Oxford Nanopore sequencing unveils structural variations and their functional impacts in cholangiocarcinoma cell lines with varying degrees of differentiation

Abstract

Background: Cholangiocarcinoma (CCA) is a heterogeneous bile duct cancer characterized by genomic complexity. Structural variations (SVs) play a major role in cancer progression, but their characterization in CCA remains limited. Oxford Nanopore sequencing, with its long-read capabilities, offers a promising approach to explore SVs in cancer genomes.

Objective: To investigate SVs and their functional impacts in three CCA cell lines with varying degrees of differentiation using Oxford Nanopore sequencing.

Methods: Whole-genome sequencing was performed on three CCA cell lines with varying degrees of differentiation and one human cholangiocyte (CCL) cell line.

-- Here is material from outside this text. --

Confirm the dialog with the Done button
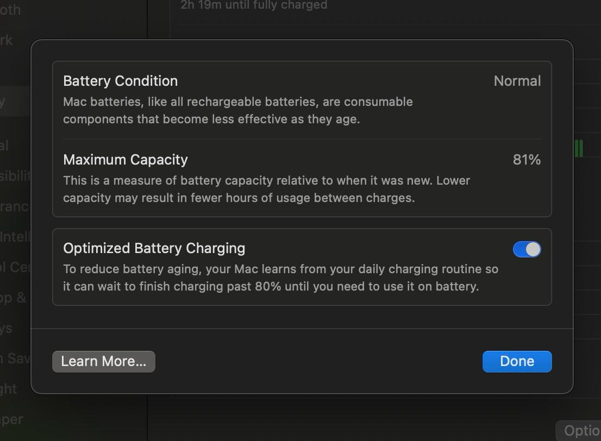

SVs were detected with Sniffles2, annotated using Ensembl VEP, and functionally analyzed via DAVID for functional enrichments.

Results: SVs were most abundant in KKU-213A and KKU-213C, with insertions and deletions being the predominant types affecting protein-coding genes. Functional enrichments showed the disruption of genes involved in key cancer-related processes such as ERBB4 signaling, glycerolipid metabolism, and retinol metabolism, whereas MMNK-1 exhibited the fewest SVs, indicating greater genomic stability.

Conclusion: Oxford Nanopore sequencing effectively revealed distinct SV patterns across CCA cell lines, with substantial impacts on protein-coding genes and cancer-associated pathways. These findings highlight the potential of SV profiling to understand CCA molecular heterogeneity and inform targeted therapeutic strategies.